No desempenho dessas diferentes abordagens, a CI, em sua história recente, tem desenvolvido experimentações que permeiam uma área de convergência e atividades científicas: as humanidades digitais.

As humanidades digitais constituem um território científico relativamente novo, decorrentes da interseção entre as Humanidades, as Ciências Sociais e as tecnologias digitais. Essa composição parece desafiar o modo contemporâneo de produzir ciência na medida em que a seara de produção, armazenamento e circulação do conhecimento está sobreposta em um mesmo ambiente digital.

Evidentemente, não se desconhece, nesse ambiente, o histórico da área em relação à abrangência e aos desdobramentos anunciados pelas humanidades digitais, visto que a análise das relações sociais atravessadas pelas mediações tecnológicas é um desafio constitutivo da CI.

Esse artigo examina as interfaces entre Ciência da Informação e Humanidades Digitais tomando como referência a agenda de fenômenos info-comunicacionais dinamicamente enfrentados, as práticas de pesquisa e o tratamento das problemáticas éticas e sociais derivadas dos processos de intensificação da digitalização da informação na sociedade contemporânea. Para tanto, analisam-se as repercussões destas interfaces nas pesquisas desenvolvidas no âmbito do doutorado em Ciência da Informação no Programa de Pós-graduação em Ciência da Informação (PPGCI/UFMG) no período de 1997 - 2017.

2 Humanidades digitais: a pesquisa social em tempos liquidos e always on

Precisamos buscar categorias de inteligibilidade ‘conceitos quentes que derretam as fronteiras em que a ciência moderna dividiu e encerrou a realidade’ (SANTOS, 2004, p. 72).
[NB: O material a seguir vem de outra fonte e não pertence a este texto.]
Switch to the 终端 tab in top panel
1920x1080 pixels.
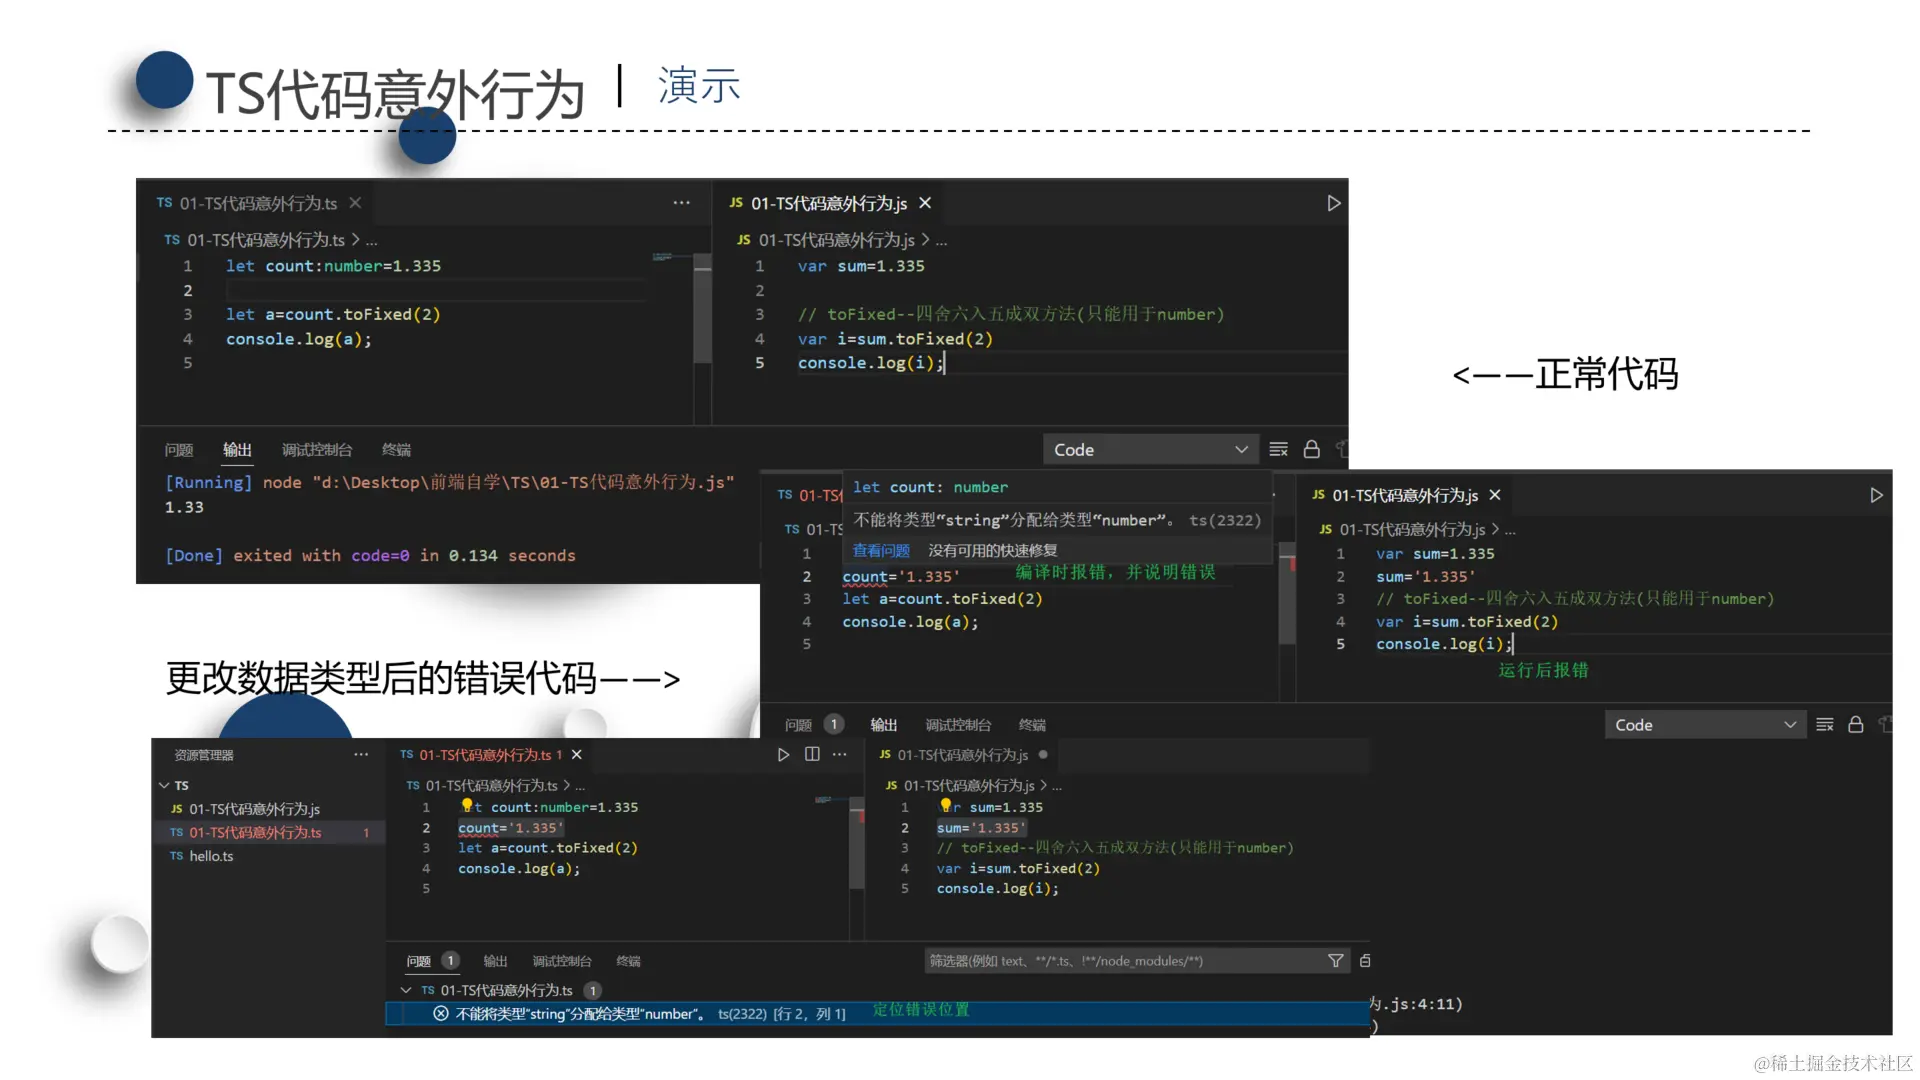396,450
As humanidades digitais (HDs) são uma nova forma de se abordar as pesquisas em humanidades e ciências sociais, particularmente atravessadas pelo imperativo tecnológico.

Os referidos atravessamentos acontecem sob a égide de intensos fluxos de informação que permitem, em termos técnicos, a circulação de “significantes” livres da custódia dos “significados” (BAUMAN, 2012BAUMAN, Z. Ensaios sobre o conceito de cultura. Rio de Janeiro: Jorge Zahar, 2012. , p. 34), pela conectividade always on, “o fio invisível que se multiplica entrelaçando consciências, espaços, perguntas, desejos” (SANTAELLA; LEMOS, 2010, p. 55) em face do uso de tecnologias wireless e dispositivos móveis.

Atualmente, a constatação da complexidade para se identificar a autoridade epistêmica trouxe inúmeros desafios às diferentes áreas do conhecimento. A presença indiscriminada de atores humanos e agentes artificiais em ambientes hiperconectados exige a reconfiguração dos processos de produção do conhecimento e autoriza o surgimento da autoridade epistêmica distribuída. Nesses contextos, Gonzalez de Gomez (2017) destaca que os processos de validação e tomada de decisão são o “resultado da articulação de plurais saberes e vereditores”. Isso se deve à constatação de que os agentes artificiais ultrapassaram em muito a simples competência de processamento simbólico e passaram a atuar como agentes semióticos em processos sígnicos.

A concepção de agência, presumida na autoridade epistêmica, é compreendida por Sewell Jr (1992) como a capacidade dos atores individuais ou coletivos transporem e estenderem regras e esquemas para novos contextos, através da interpretação e da mobilização de recursos culturais diferentes daqueles que constituíam a matriz. O autor percebe a

[...] agência como profundamente social ou coletiva. As transposições de esquemas e remobilizações de recursos que constituem agência são sempre atos de comunicação com outros. Agência implica uma capacidade de coordenar as ações de uma pessoa com os outros e contra os outros, para formar projetos coletivos, persuadir, coagir e monitorar os efeitos simultâneos das atividades pessoais e alheias. Além disso, a extensão da agência exercida por pessoas individuais depende profundamente em suas posições em organizações coletivas. (SEWELL JR, 1992, p. 21)

O campo de pesquisa em HDs se tornou possível devido à intensa digitalização de massas de dados (big data), à necessidade de compreensão da natureza dos dados obtidos, a ampliação de pesquisas colaborativas a distância e a alteração da cadeia de produção científica.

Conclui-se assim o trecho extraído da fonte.